Monsieur le Premier ministre, l’exigence d’unité nationale et la lutte implacable contre le terrorisme ne doivent pas nous empêcher d’exprimer notre désaccord sur d’autres sujets. Nous le devons à nos concitoyens : c’est la démocratie.

Au nombre de ces sujets de désaccord figure la question du système de santé. Tel l’inventaire de Jacques Prévert, le projet de loi relatif à la santé est une suite de mesures sans cohérence, une addition de propositions hétéroclites. Malheureusement pour votre gouvernement, la politique de santé n’est pas une poésie. Il ne suffira pas de la répéter chaque jour pour lui donner du sens.

Ce projet de loi, monsieur le Premier ministre, donne l’impression d’avoir été écrit au coin d’une table. Il n’y a eu aucune concertation avec les organisations représentatives des professionnels de santé. Vous voudriez moderniser le système de santé, mais vous n’écoutez pas ses professionnels. Depuis des mois, la ministre de la santé interprète le rôle du poète maudit, persuadé de détenir la vérité. Ce n’est pas un échec, monsieur le Premier ministre, que de revoir sa copie. Il est en revanche navrant de persister dans une mauvaise direction.

Loin d’améliorer notre système de santé, votre projet de loi le fragilise. Il oppose les uns aux autres : le public au privé, la ville à la campagne, le médecin à son patient. Nous attendions des mesures concrètes, loin des promesses de campagne.

Monsieur le Premier ministre, ma question est simple, et loin d’être polémique : en cette période de concorde nationale, qu’attendez-vous pour prendre les mesures qu’attendent les Français et les professionnels de santé ? (Applaudissements sur les bancs du groupe de l’Union des démocrates et indépendants et du groupe Les Républicains.)

Mme Marisol Touraineministre des affaires sociales, de la santé et des droits des femmes. Monsieur le député, nous allons reprendre cet après-midi la discussion, en nouvelle lecture, du projet de loi de modernisation de notre système de santé. Nous avons plusieurs jours devant nous pour débattre, de manière sereine et dans un esprit démocratique, des propositions qui sont faites.

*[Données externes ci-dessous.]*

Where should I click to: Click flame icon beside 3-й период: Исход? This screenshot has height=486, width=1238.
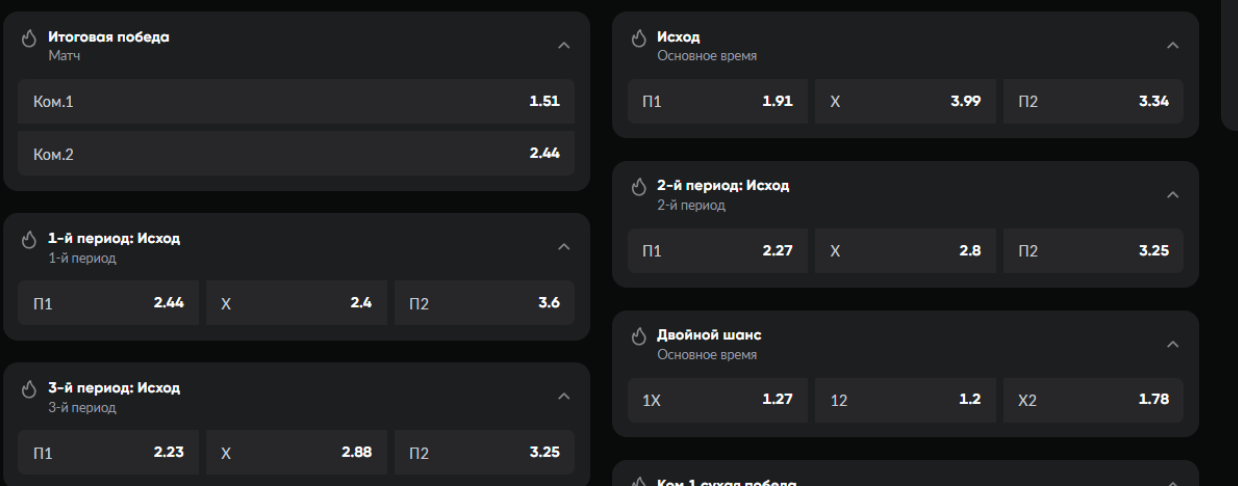click(29, 389)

Au cours des derniers jours, chacun d’entre nous a pu mesurer le caractère exceptionnel de nos professionnels de santé, de nos personnels hospitaliers et de l’ensemble de celles et ceux qui se sont engagés pour prendre en charge les victimes des attentats.

Vous murmurez, mesdames et messieurs de l’opposition mais permettez-moi de vous dire qu’à l’heure à laquelle je vous parle, ces professionnels prennent toujours en charge 161 blessés, dont 26 sont en réanimation.

C’est précisément parce que notre système de santé est exceptionnel, monsieur le député Arnaud Richard, que nous devons prendre les mesures qui s’imposent pour garantir sa pérennité, pour garantir à chacune et à chacun qu’il pourra continuer de bénéficier de soins d’excellence.

Mettre en œuvre une politique de prévention volontariste en direction des jeunes, faire en sorte que l’accès aux soins reste garanti à toutes et à tous sur le territoire, permettre à nos concitoyens d’avoir des droits nouveaux, tels sont le sens et la ligne de ce projet de loi. Je suis certaine, monsieur le député, que le débat que nous allons entamer sera riche et que nous pourrons faire en sorte que le système de santé français continue à rayonner de son excellence.